--- PROBLEM REQUIREMENTS ---
What you write should be an exact repeat of the lines from the one with "Click the Add button" through the final line below, minus the pictures.

++++++++

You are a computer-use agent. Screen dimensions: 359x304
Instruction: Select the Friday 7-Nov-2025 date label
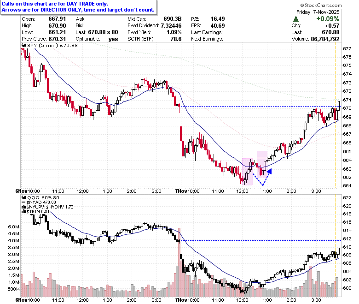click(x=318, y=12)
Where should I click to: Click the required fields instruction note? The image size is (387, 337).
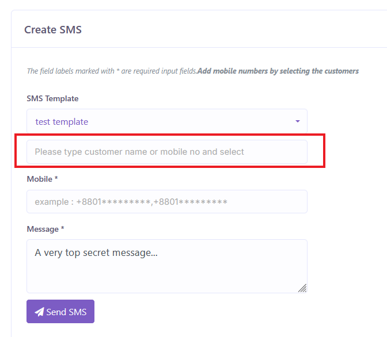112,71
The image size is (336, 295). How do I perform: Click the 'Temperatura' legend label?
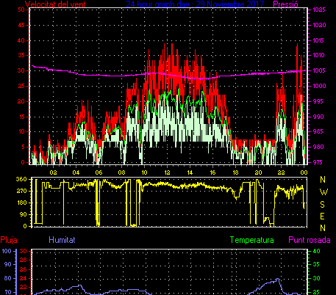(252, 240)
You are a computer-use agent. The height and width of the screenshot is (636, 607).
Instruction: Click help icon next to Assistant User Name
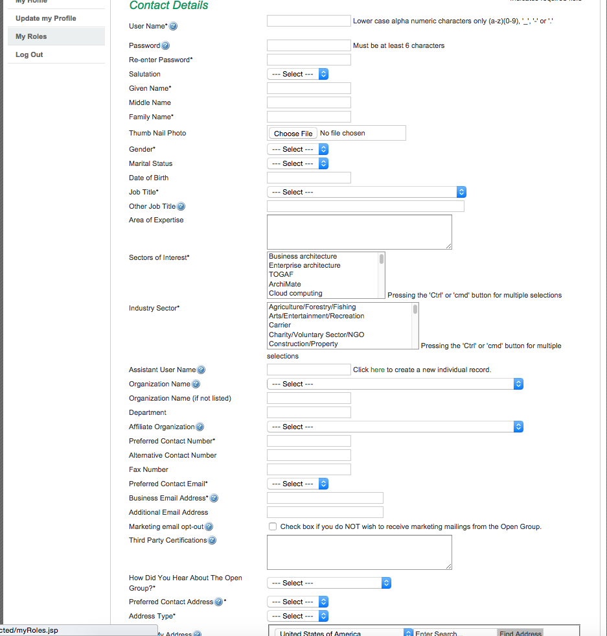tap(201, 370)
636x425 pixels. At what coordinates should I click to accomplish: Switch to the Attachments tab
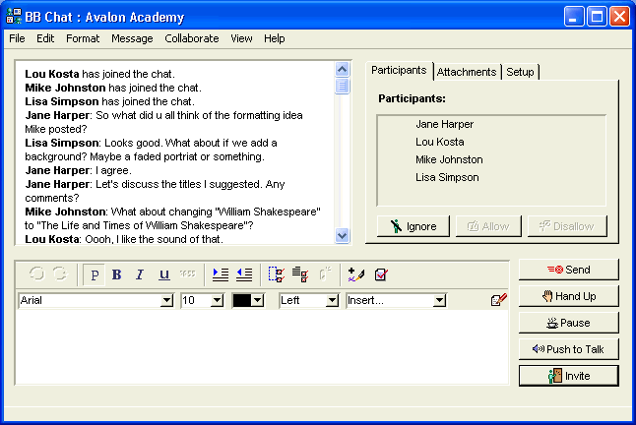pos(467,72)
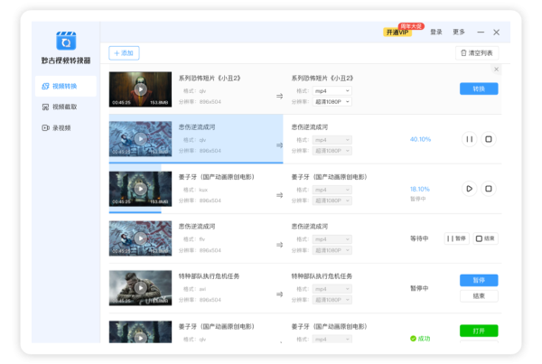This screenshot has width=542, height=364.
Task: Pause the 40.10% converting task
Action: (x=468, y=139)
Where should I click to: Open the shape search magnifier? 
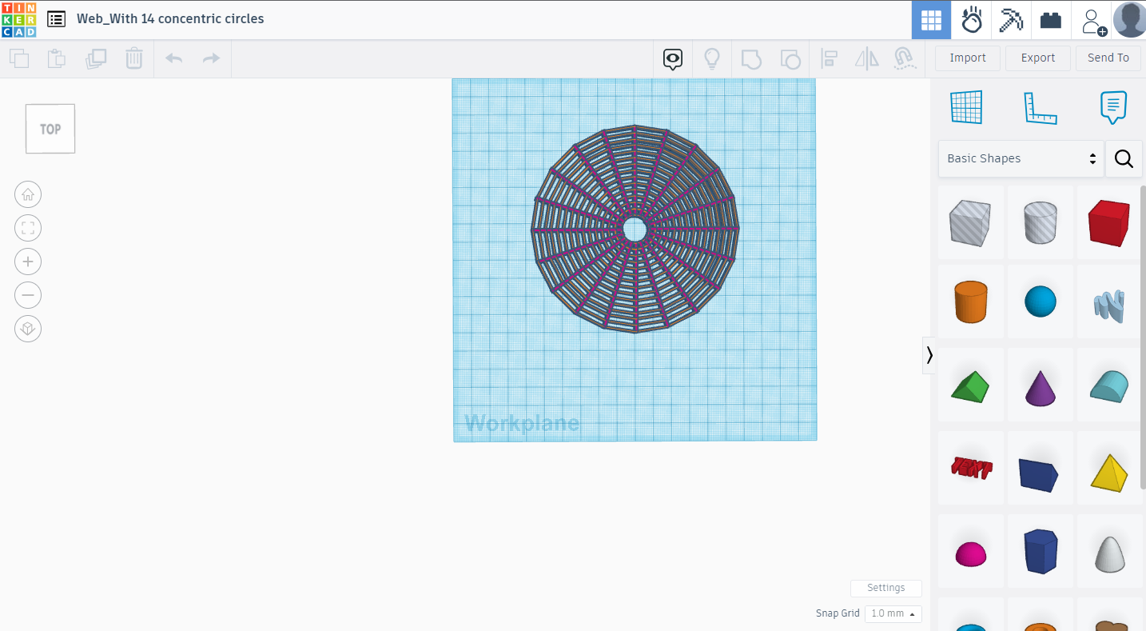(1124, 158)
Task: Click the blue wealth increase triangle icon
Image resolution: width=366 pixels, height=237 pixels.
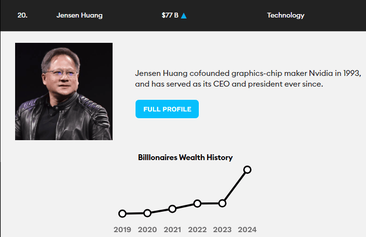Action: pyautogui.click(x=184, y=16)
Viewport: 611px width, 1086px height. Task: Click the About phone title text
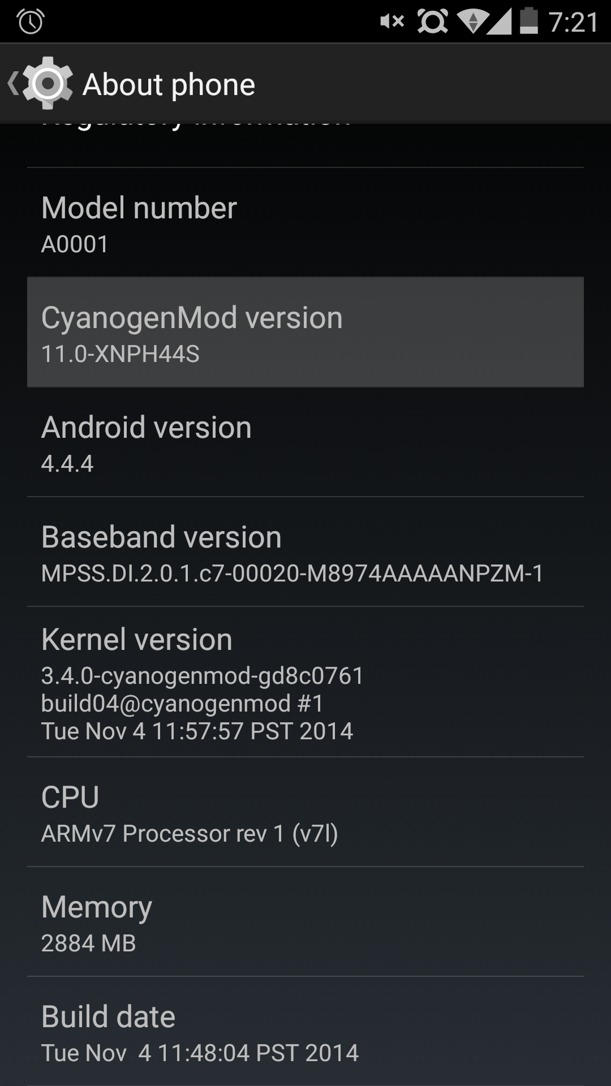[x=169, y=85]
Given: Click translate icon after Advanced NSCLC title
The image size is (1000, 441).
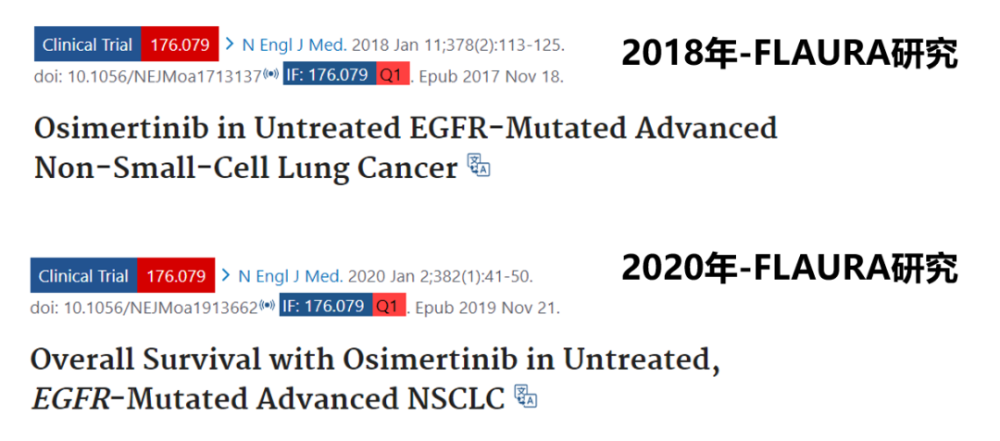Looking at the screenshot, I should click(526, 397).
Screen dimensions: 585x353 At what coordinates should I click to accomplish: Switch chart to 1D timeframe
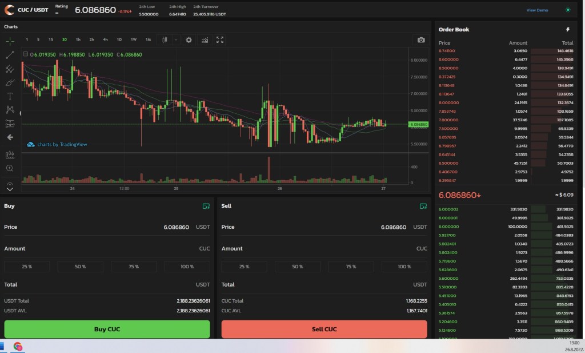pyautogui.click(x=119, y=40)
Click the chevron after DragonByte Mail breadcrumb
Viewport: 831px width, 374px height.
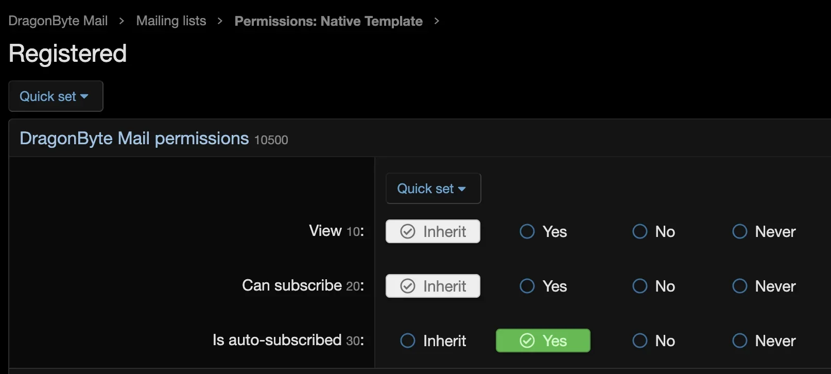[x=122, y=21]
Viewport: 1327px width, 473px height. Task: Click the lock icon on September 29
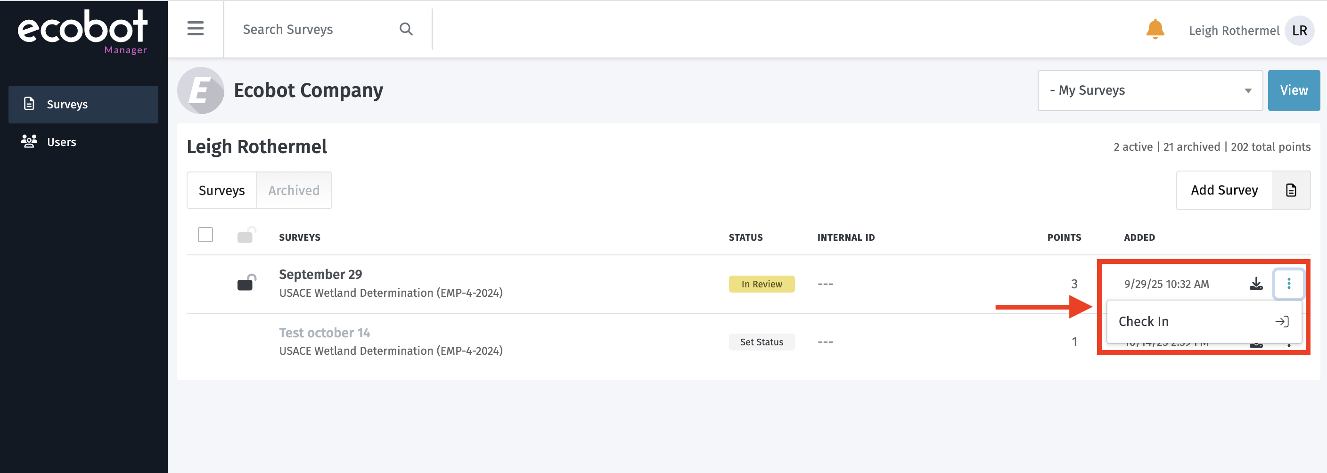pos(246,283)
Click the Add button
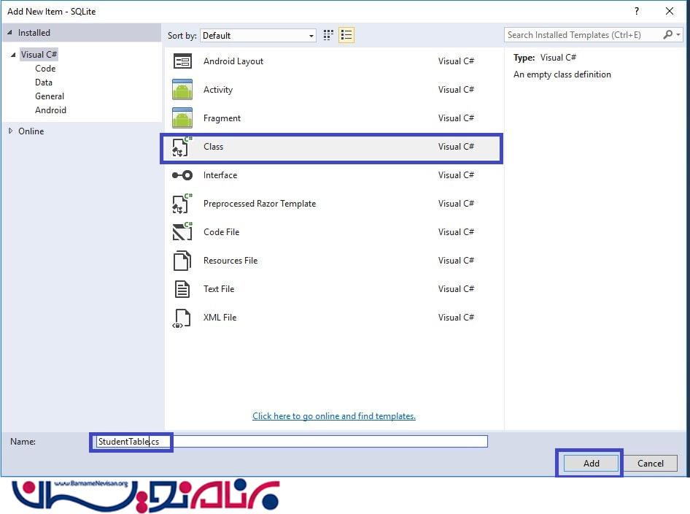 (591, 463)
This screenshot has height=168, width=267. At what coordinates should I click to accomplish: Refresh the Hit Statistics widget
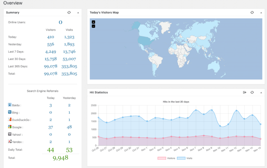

++++++++

--- ANSWER FOR THIS EXERCISE ---
Click the Add button
 (591, 463)
This screenshot has height=168, width=267. At what coordinates should I click to accomplish: Refresh the Hit Statistics widget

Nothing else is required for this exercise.